Put each line of the items below into a Markdown table with the columns Row and Line, giving every row a number and leaving out blank lines.

Records supplied =>
################

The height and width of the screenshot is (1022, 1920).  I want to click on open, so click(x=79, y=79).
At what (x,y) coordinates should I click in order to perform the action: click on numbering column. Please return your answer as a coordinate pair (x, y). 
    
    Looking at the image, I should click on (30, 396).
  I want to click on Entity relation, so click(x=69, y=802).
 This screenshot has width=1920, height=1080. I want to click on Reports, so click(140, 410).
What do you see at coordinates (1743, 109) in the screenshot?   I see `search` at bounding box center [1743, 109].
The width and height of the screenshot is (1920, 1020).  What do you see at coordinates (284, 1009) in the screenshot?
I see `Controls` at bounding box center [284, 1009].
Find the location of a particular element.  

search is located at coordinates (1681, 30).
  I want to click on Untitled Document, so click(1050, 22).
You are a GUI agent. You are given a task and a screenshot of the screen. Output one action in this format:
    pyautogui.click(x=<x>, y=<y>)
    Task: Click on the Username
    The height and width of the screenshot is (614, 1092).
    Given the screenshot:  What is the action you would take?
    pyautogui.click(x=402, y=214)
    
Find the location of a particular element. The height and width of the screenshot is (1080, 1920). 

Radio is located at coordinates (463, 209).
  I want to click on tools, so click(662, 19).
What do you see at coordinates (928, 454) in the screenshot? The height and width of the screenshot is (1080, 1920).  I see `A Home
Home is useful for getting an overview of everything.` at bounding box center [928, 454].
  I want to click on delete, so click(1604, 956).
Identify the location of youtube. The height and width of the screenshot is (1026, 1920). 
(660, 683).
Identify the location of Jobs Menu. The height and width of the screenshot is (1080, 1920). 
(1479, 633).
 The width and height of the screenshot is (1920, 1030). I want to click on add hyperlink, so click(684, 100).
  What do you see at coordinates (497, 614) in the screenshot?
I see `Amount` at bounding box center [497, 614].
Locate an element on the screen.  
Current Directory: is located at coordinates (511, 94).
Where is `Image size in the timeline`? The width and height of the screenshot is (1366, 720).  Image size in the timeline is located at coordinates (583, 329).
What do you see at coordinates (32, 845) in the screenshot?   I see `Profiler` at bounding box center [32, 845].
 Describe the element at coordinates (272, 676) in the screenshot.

################

The completed task =>
| Row | Line |
|---|---|
| 1 | The height and width of the screenshot is (1022, 1920).  I want to click on open, so click(x=79, y=79). |
| 2 | At what (x,y) coordinates should I click in order to perform the action: click on numbering column. Please return your answer as a coordinate pair (x, y).  |
| 3 |     Looking at the image, I should click on (30, 396). |
| 4 |   I want to click on Entity relation, so click(x=69, y=802). |
| 5 |  This screenshot has width=1920, height=1080. I want to click on Reports, so click(140, 410). |
| 6 | What do you see at coordinates (1743, 109) in the screenshot?   I see `search` at bounding box center [1743, 109]. |
| 7 | The width and height of the screenshot is (1920, 1020).  What do you see at coordinates (284, 1009) in the screenshot? |
| 8 | I see `Controls` at bounding box center [284, 1009]. |
| 9 | Find the location of a particular element.   |
| 10 | search is located at coordinates (1681, 30). |
| 11 |   I want to click on Untitled Document, so click(1050, 22). |
| 12 | You are a GUI agent. You are given a task and a screenshot of the screen. Output one action in this format: |
| 13 |     pyautogui.click(x=<x>, y=<y>) |
| 14 |     Task: Click on the Username |
| 15 |     The height and width of the screenshot is (614, 1092). |
| 16 |     Given the screenshot:  What is the action you would take? |
| 17 |     pyautogui.click(x=402, y=214) |
| 18 | Find the location of a particular element. The height and width of the screenshot is (1080, 1920).  |
| 19 | Radio is located at coordinates (463, 209). |
| 20 |   I want to click on tools, so click(662, 19). |
| 21 | What do you see at coordinates (928, 454) in the screenshot? The height and width of the screenshot is (1080, 1920).  I see `A Home |
| 22 | Home is useful for getting an overview of everything.` at bounding box center [928, 454]. |
| 23 |   I want to click on delete, so click(1604, 956). |
| 24 | Identify the location of youtube. The height and width of the screenshot is (1026, 1920).  |
| 25 | (660, 683). |
| 26 | Identify the location of Jobs Menu. The height and width of the screenshot is (1080, 1920).  |
| 27 | (1479, 633). |
| 28 |  The width and height of the screenshot is (1920, 1030). I want to click on add hyperlink, so click(684, 100). |
| 29 |   What do you see at coordinates (497, 614) in the screenshot? |
| 30 | I see `Amount` at bounding box center [497, 614]. |
| 31 | Locate an element on the screen.   |
| 32 | Current Directory: is located at coordinates (511, 94). |
| 33 | Where is `Image size in the timeline`? The width and height of the screenshot is (1366, 720).  Image size in the timeline is located at coordinates (583, 329). |
| 34 | What do you see at coordinates (32, 845) in the screenshot?   I see `Profiler` at bounding box center [32, 845]. |
| 35 |  Describe the element at coordinates (272, 676) in the screenshot. |